This is a fair question, but the anxiety that comes with it is not new.
We’ve seen this in another form before, in 1908, when the first Ford Model T came out.
Since we probably are only seeing the early rise of the AI era, yet we have lived through much of the automobile era, the Model T gives us a reasonable historical benchmark for thinking about what may unfold next.
So what happened when the first affordable car arrived in 1908?
It surely helped to reduce the time it took to go from A to B. So, undoubtedly, the structure of movement was revolutionized by the Model T.
The Model T helped make driving a mass activity and reorganized the world around it. A person who used to get from A to B on foot, or with a horse, could now move faster, farther, and more often. But that gain came with a new set of burdens: roads, traffic, fuel, maintenance, accidents, and the need to learn an entirely new competence: driving.

What the Model T did to movement is what AI is doing to skill.
So the better question to ask is not whether AI will replace us, but rather, what happens when AI makes a once-scarce skill more common.
The average execution of tasks, like drafting emails, summarizing documents, writing code, making first-pass designs, and answering routine questions, stops being rare. And, like in 1908, the whole world begins to reorganize around new bottlenecks in the advent of AI.
So the immediate next question becomes, if such skills become cheap, what becomes more valuable?
The Structure phase
Let’s go back to the Model T to find a more grounded answer to this question.
The Model T gives us a simple way to see what happens when a scarce capability suddenly becomes common.
These shifts make an old scarce capability cheaper and more available. But they also create a new layer of skills, risks, and supporting roles around that capability. They move value upward, away from bare execution and toward judgment, coordination, and distinction.

In simple terms, the old skill does not become obsolete, but rather, it becomes more common. And when it becomes more common, the definition of valuable work moves to somewhere else.

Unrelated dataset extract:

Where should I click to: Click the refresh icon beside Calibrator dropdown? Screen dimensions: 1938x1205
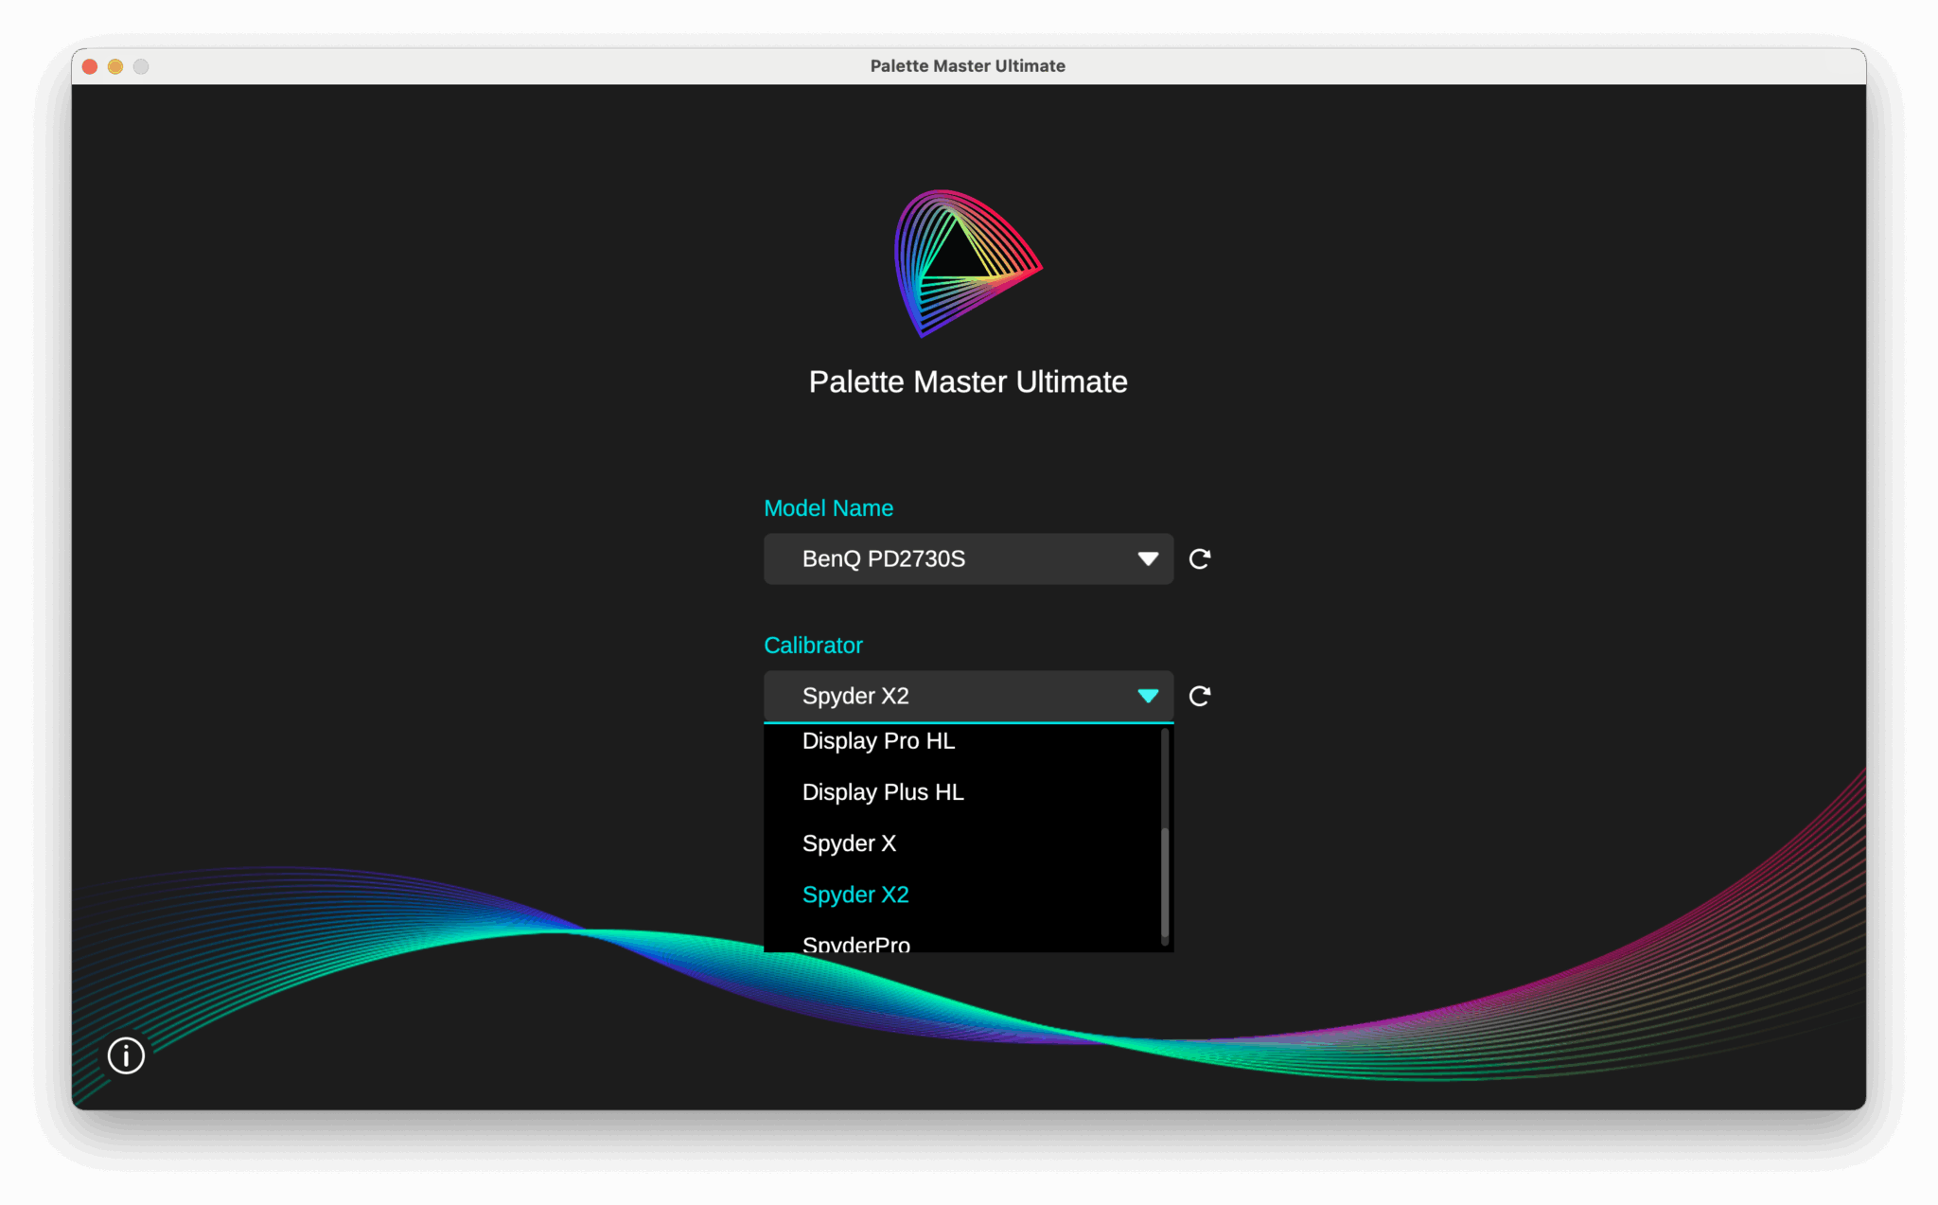click(1199, 696)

For example, after the Model T came out, not everyone became a professional driver.
Driving just became a common competence. But this new system of movement also created mechanics, road builders, traffic planners, delivery networks, and whole new ways of organizing daily life that people hadn’t even heard of or thought about before.
So the Model T did not put an end to human effort. It redistributed it.
The interface
That is why “AI will replace skill” is not an accurate prediction for what’s about to come.
Having said that, AI will surely make some forms of work abundant, and this abundance is brutal to the mediocre middle.
If the value you have been providing came mostly from producing only acceptable output, AI will eventually compress your advantage to the point where acceptable is no longer acceptable.
The labor that survives either has to compete with the cost of AI for the same task, or has to rise above the baseline through something that only you, a human being, can provide, which, I think, comes down to lived experience.
The real danger is not AI itself. It is carrying yesterday’s definition of skill into tomorrow’s labor market.
When something becomes more common, something else becomes scarce automatically.
So in this era where AI is rising rapidly, instead of asking whether AI will replace us, it may be better to ask what becomes scarce when competence gets cheap.
In your own field of work, are you still being paid for walking when the market has already moved on to driving?